Reputation: 3975
I have customer files uploaded to Amazon S3, and I would like to add a feature to count the size of those files for each customer. Is there a way to "peek" into the file size without downloading them? I know you can view from the Amazon control panel but I need to do it pro grammatically.
Upvotes: 112
Views: 153498
Reputation: 629
AWS Java SDK v2.x version
Use dependency
<dependency>
<groupId>software.amazon.awssdk</groupId>
<artifactId>s3</artifactId>
<version>[2.27.2, 3.0.0)</version>
</dependency>
You can use the s3Client's headObject api as following,
public Long fetchObjectContentLength(String key) {
HeadObjectResponse headObjectResponse =
s3Client.headObject(builder -> builder.bucket(bucket).key(key));
return Objects.nonNull(headObjectResponse) ? headObjectResponse.contentLength() : 0L;
}
Upvotes: 0
Reputation: 14621
This is a solution for whoever is using Java and the S3 Java library provided by Amazon.
If you are using com.amazonaws.services.s3.AmazonS3
you can use a GetObjectMetadataRequest
request which allows you to query the object length.
The libraries you have to use are:
<!-- https://mvnrepository.com/artifact/com.amazonaws/aws-java-sdk-s3 -->
<dependency>
<groupId>com.amazonaws</groupId>
<artifactId>aws-java-sdk-s3</artifactId>
<version>1.11.511</version>
</dependency>
Imports:
import com.amazonaws.services.s3.AmazonS3;
import com.amazonaws.services.s3.AmazonS3ClientBuilder;
import com.amazonaws.services.s3.model.*;
And the code you need to get the content length:
GetObjectMetadataRequest metadataRequest = new GetObjectMetadataRequest(bucketName, fileName);
final ObjectMetadata objectMetadata = s3Client.getObjectMetadata(metadataRequest);
long contentLength = objectMetadata.getContentLength();
Before you can execute the code above, you will need to build the S3 client.
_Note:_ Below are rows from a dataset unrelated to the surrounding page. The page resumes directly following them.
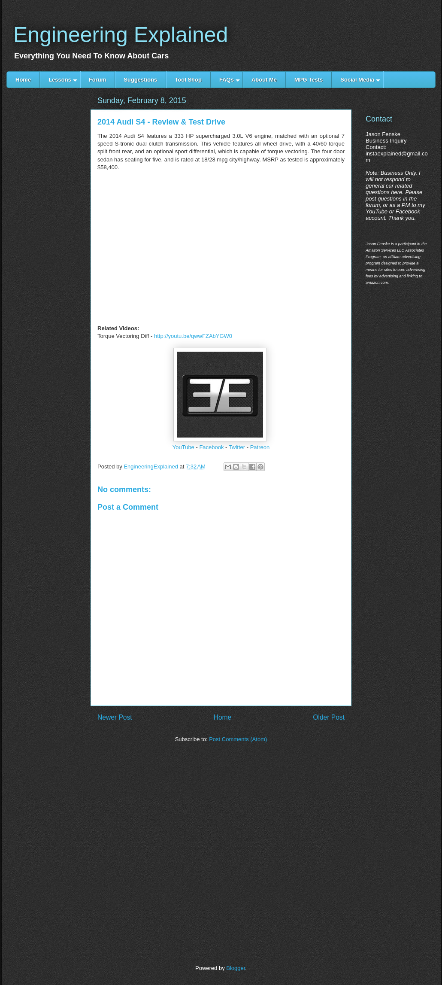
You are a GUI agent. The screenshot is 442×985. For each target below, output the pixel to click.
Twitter (237, 447)
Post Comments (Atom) (238, 739)
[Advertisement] (48, 242)
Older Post (329, 717)
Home (223, 717)
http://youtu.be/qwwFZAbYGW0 (193, 336)
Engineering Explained (120, 35)
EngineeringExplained (151, 466)
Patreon (260, 447)
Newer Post (114, 717)
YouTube (183, 447)
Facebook (211, 447)
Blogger (235, 968)
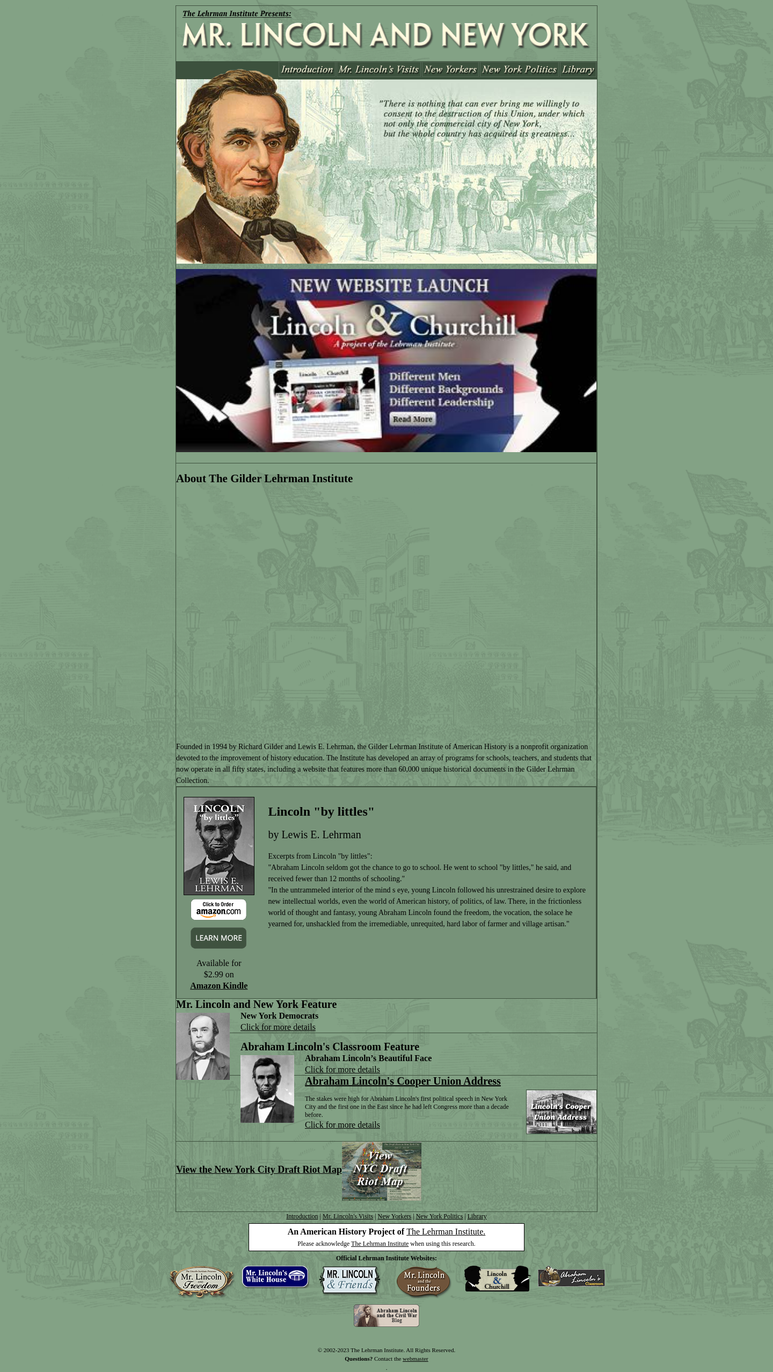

Here is some example code for that:
AWSCredentials credentials = new BasicAWSCredentials(
accessKey,
secretKey
);
s3Client = AmazonS3ClientBuilder.standard()
.withRegion(clientRegion)
.withCredentials(new AWSStaticCredentialsProvider(credentials))
.build();
Upvotes: 11
Reputation: 11
This is how I did it in Java AWS SDK v2.x
Hope this helps.
Region region = Region.EU_CENTRAL_1;
S3Client s3client = S3Client.builder().region(region).build();
String bucket = "s3-demo";
HeadObjectRequest headObjectRequest = HeadObjectRequest.builder()
.bucket(bucket)
.key(fileName)
.build();
HeadObjectResponse headObjectResponse = s3client.headObject(headObjectRequest);
fileSize = headObjectResponse.contentLength();
Upvotes: 1
Reputation: 2118
If you are looking to do this with a single file, you can use aws s3api head-object
to get the metadata only without downloading the file itself:
$ aws s3api head-object --bucket mybucket --key path/to/myfile.csv --query "ContentLength"
Explanation
s3api head-object
retrieves the object metadata in json format--query "ContentLength"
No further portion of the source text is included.